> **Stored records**
-- -- --
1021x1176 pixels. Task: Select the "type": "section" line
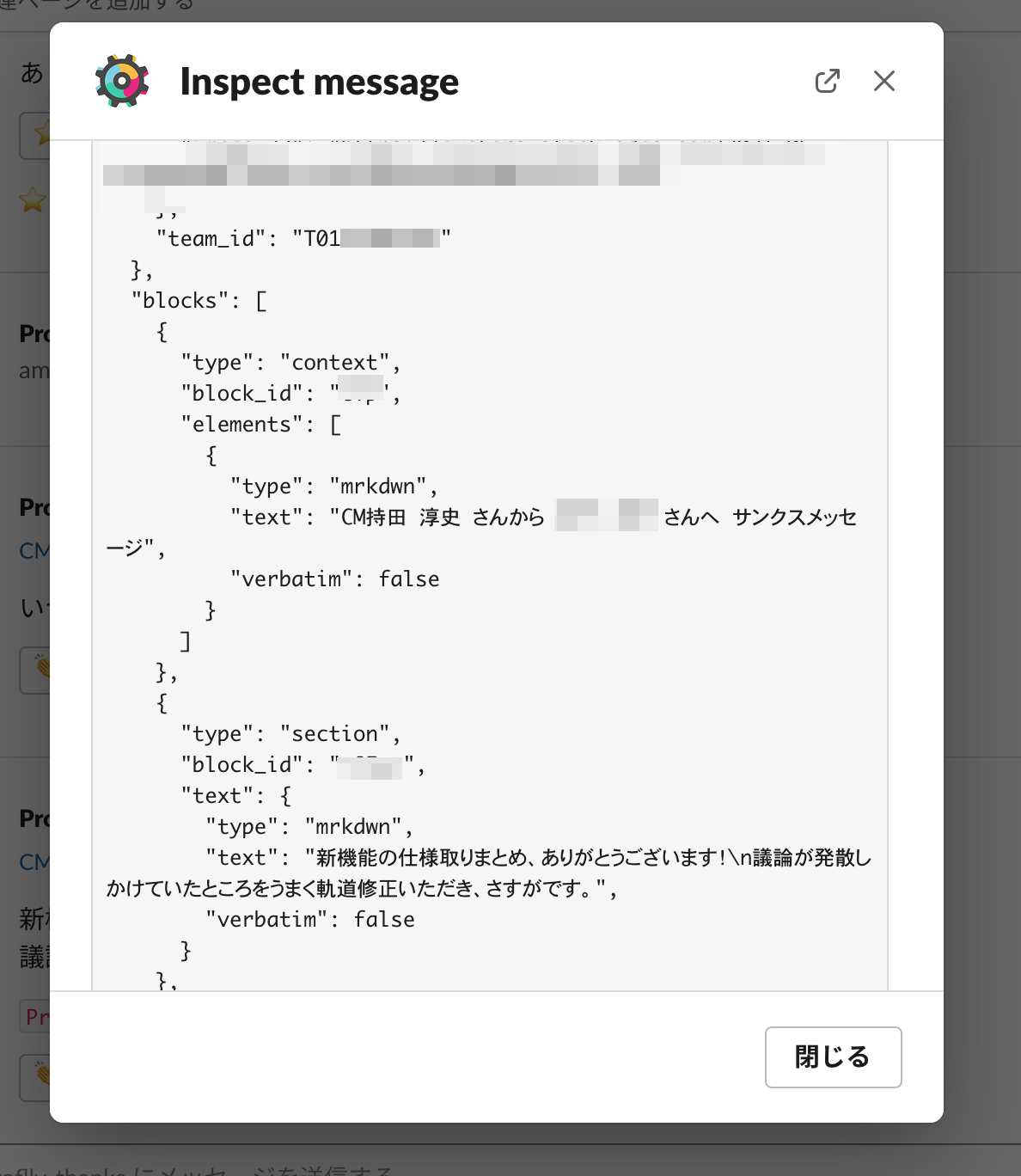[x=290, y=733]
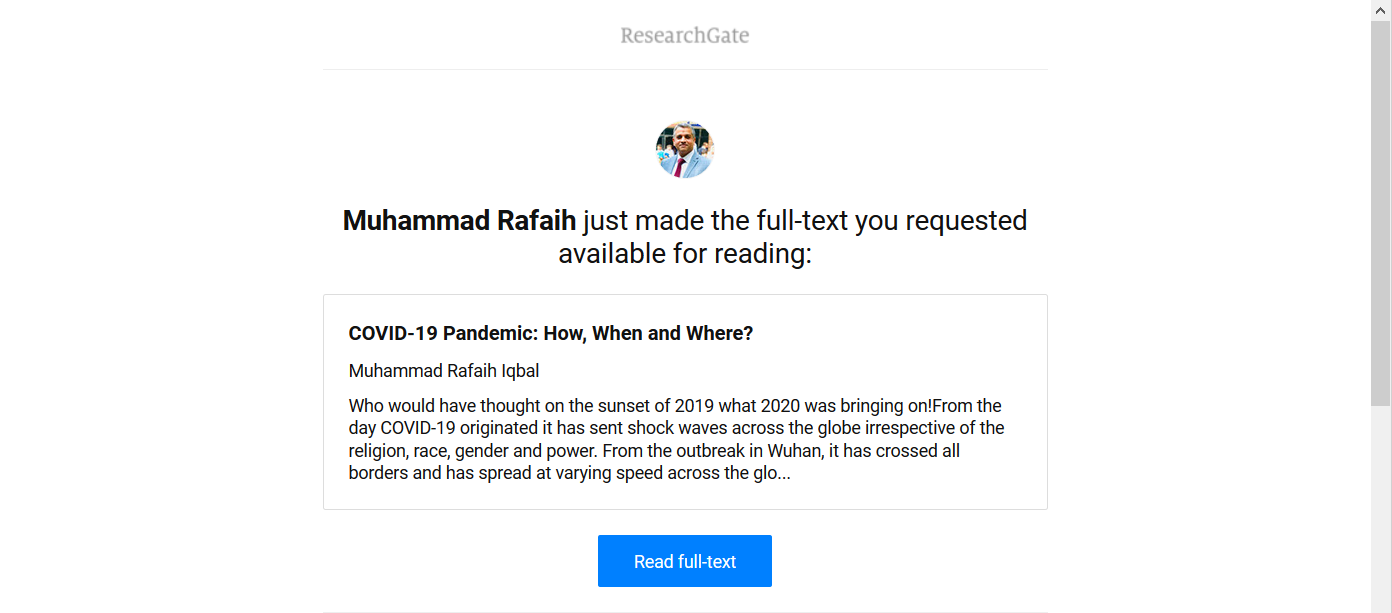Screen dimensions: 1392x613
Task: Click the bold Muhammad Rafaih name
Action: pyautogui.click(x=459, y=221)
-- -- --
> **Work request**
Write the entries above out again exactly, omitting each image.

> **Exercise response**
1021x1176 pixels. Task: Select the "type": "section" line
[x=290, y=733]
Screen dimensions: 1392x613
Task: Click the bold Muhammad Rafaih name
Action: pyautogui.click(x=459, y=221)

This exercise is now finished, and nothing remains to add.